Undergraduate Blog / Career Development

Don’t brand yourself. Just be yourself.

If you are a business student you have probably been asked this question before; “What are you doing to build your personal brand?” This question is one that is very uncommon outside of a group of business majors but is a popular topic of conversation on a business school campus. The emphasis that schools, culture, and society have placed on business students to “brand themselves” in order to be employable or successful is ludicrous. The fact that the topic of “personal branding” is increasingly common on business school campuses reveals a frightening shift in the way we think about professional development and personal success.

The way in which we frame personal branding in 2019 is inevitably shallow. Most would consider a successful “personal brand” to be one that has thousands of followers on Instagram, LinkedIn, or YouTube. Any of these mediums reduces people to the content they post, the likes they receive, and the number of followers they have. The discussion around personal branding is almost always a discussion about how to use social media to become popular and desirable in a world where many business students are viewed as undifferentiated.

The far more meaningful conversation—one that every business school should have with its students—involves a discussion of how to authentically represent yourself in your “personal brand” with or without the use of digital media. Business schools are faced with an especially difficult challenge as they operate within a world and society that rewards profit and popularity above all else and discourages the type of Socratic conversation that does not naively ask “how do I build a successful personal brand” but asks “why should I want to build a personal brand in the first place?”

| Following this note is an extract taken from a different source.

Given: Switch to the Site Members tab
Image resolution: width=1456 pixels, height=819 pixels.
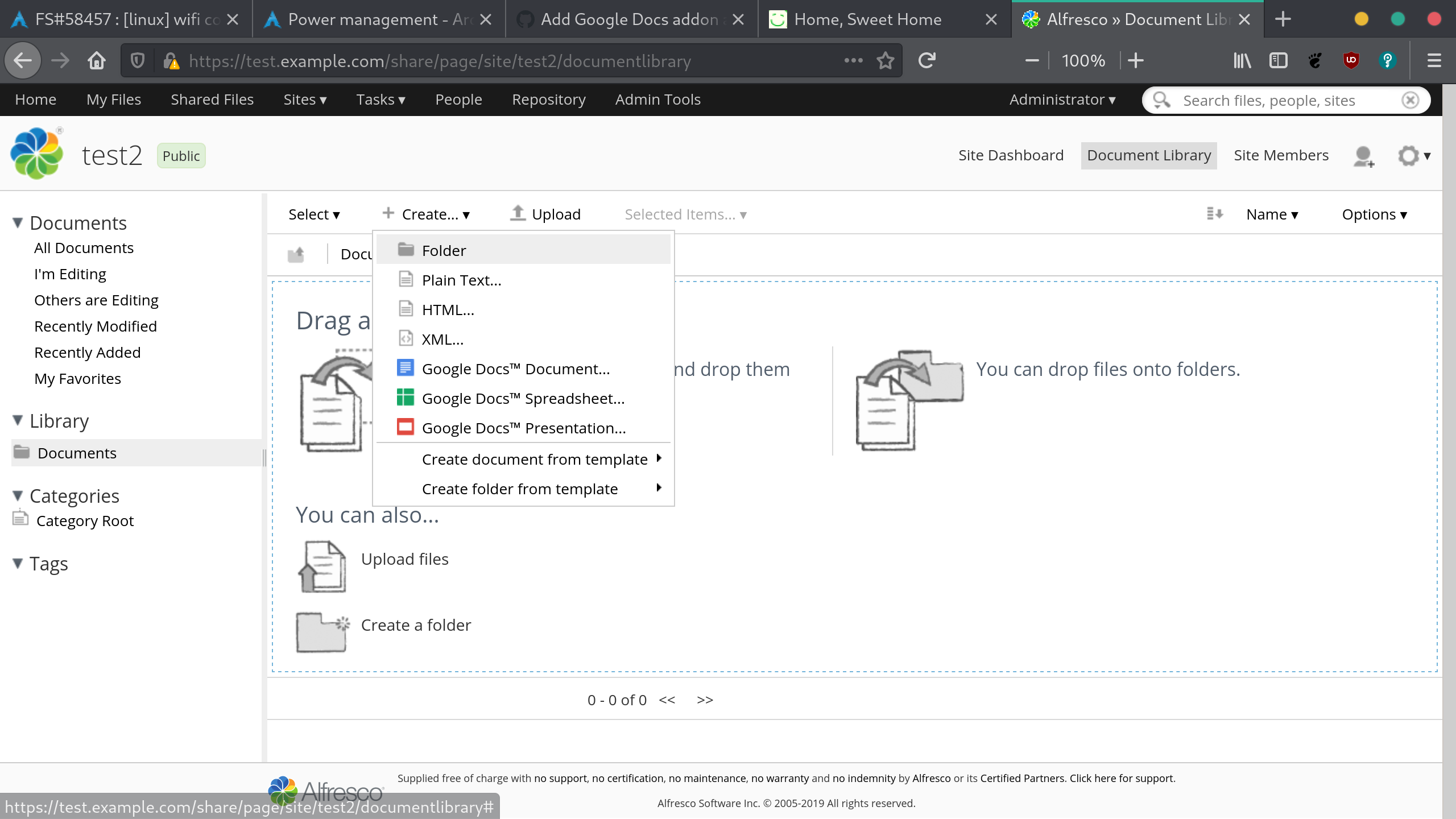Looking at the screenshot, I should pos(1281,155).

The conversation surrounding personal branding is a dangerous one if left unmanaged. The notion that personal branding is a necessary step to becoming a successful business person and that you, therefore, have to reduce your identity to a collection of digital content is a mistake. The primary goal of such a conversation should be to help people express themselves, their ideas, or their identities in whatever way they feel most comfortable whether it be online, offline, or in person.